Les propriétés physiques, chimiques et biologiques locales ne cessent d'évoluer sous l'effet de l'action humaine. Exemples de l'élimination des grands herbivores changeant l'albedo et la température (A), de l'effet précoce de l'agriculture sur la composition des sols et forêts (B), de la sédimentation des masses d'eau selon l'occupation des berges (C). Extrait de Boivin et al 2016, art cit, droit de courte citation.
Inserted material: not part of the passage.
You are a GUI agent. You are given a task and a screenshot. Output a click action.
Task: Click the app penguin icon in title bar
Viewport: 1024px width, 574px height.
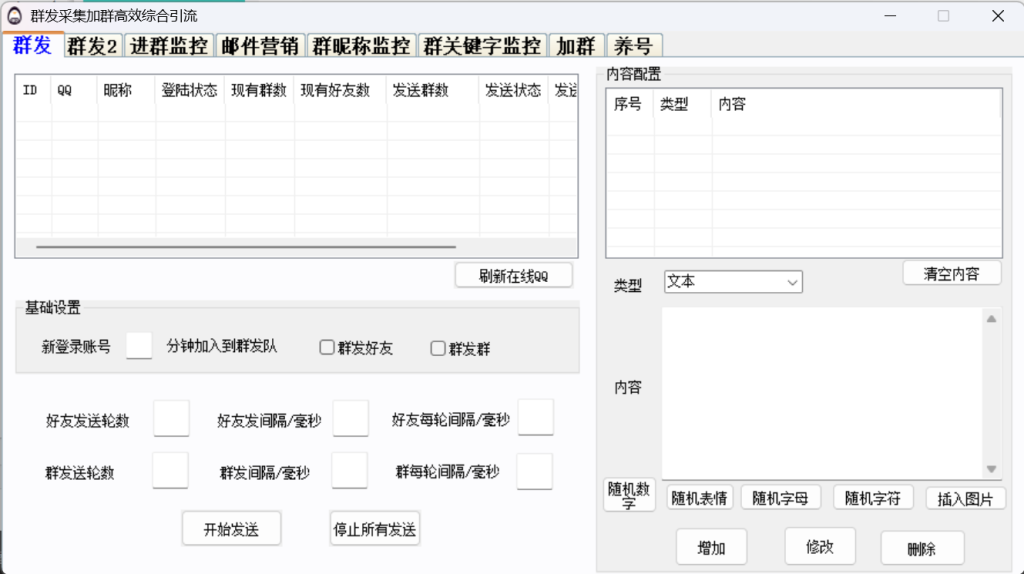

Cinq conséquences pour la recherche et la protection de la biodiversité
Nicole L. Boivin et ses collègues tirent cinq conclusions de leur revue des travaux sur l'histoire longue de la biodiversité.
  • On ne peut minorer l'ancienneté et l'importance des influences humaines sur les milieux. "Les activités humaines de construction de niche ont globalement eu un impact majeur sur l'abondance, la composition, la distribution et la diversité génétique – aussi bien taux d'extinction que trajectoires de déplacement – des espèces".
  • La nature vierge, sauvage ou pristine est un mythe moderne sans consistance. "Il existe un lien fort entre les schémas actuels de biodiversité et les processus historiques. Les effets combinés des activités humaines à travers les millénaires incluent sur toutes les surfaces continentales la création d'assemblages d'espèces très cosmopolites et extensivement modifiés. Les paysages 'vierges' n'existent tout simplement pas, et cela depuis des millénaires.".
  • On observe une tendance à l'accélération des changements de biodiversité, qui n'est pas constante mais plutôt avec des pauses et des impulsions, ainsi qu'une tendance à la concentration de la biomasse dans des espèces de plantes et d'animaux utiles à l'homme (ou l'accompagnant).
  • La restauration, conservation et protection du vivant doivent être informées par les données sur l'histoire longue de la biodiversité. "Les données archéologiques et paléo-écologiques sont essentielles pour identifier et comprendre l'histoire longue et la pénétration de ces impacts humains. Les écologues et autres chercheurs sont souvent insuffisamment informés des bases de données archéologiques ou historiques". 
  • L'homme n'a pas que des impacts délétères sur les paysages. Si les effets négatifs de l'expansion et de l'occupation humaines concentrent souvent l'attention des chercheurs, car leur trace archéologique est plus aisée à identifier, il ne faut pas négliger l'intérêt de l'émergence de paysages capables de supporter des populations toujours plus denses à travers les millénaires. 

En conclusion : nous avons besoin de beaucoup de connaissances, et de beaucoup d'humilité aussi
La science est une source inépuisable de connaissance et d'émerveillement. C'est aussi une leçon d'humilité, en particulier quand elle éclaire le passé, les puissantes déterminations dont le présent est le fruit, notre ignorance encore énorme à leur sujet. Les recherches de Boivin et de ses collègues ne peuvent que nourrir en contraste un sentiment de stupéfaction face à la légèreté de certains discours et de certaines pratiques en écologie de la restauration.  Quand on observe des aménageurs de l'environnement pérorer du haut de leur savoir partiel sur ce que serait "l'état de référence naturel" des hydrosystèmes, quand on lit des considérations complexes sur des "biotypologies théoriques" essayant d'essentialiser un état figé et situé des peuplements aquatiques, quand on voit des groupes de pression tromper les gens sur le marketing des "rivières sauvages" ou des "derniers fleuves sauvages d'Europe", on aimerait que cette humilité et cette connaissance inspirent davantage une certaine politique et une certaine militance de l'eau en France.

Référence : Boivin NL et al (2016), Ecological consequences of human niche construction: Examining long-term anthropogenic shaping of global species distributions, PNAS, 113, 23, 6388–6396.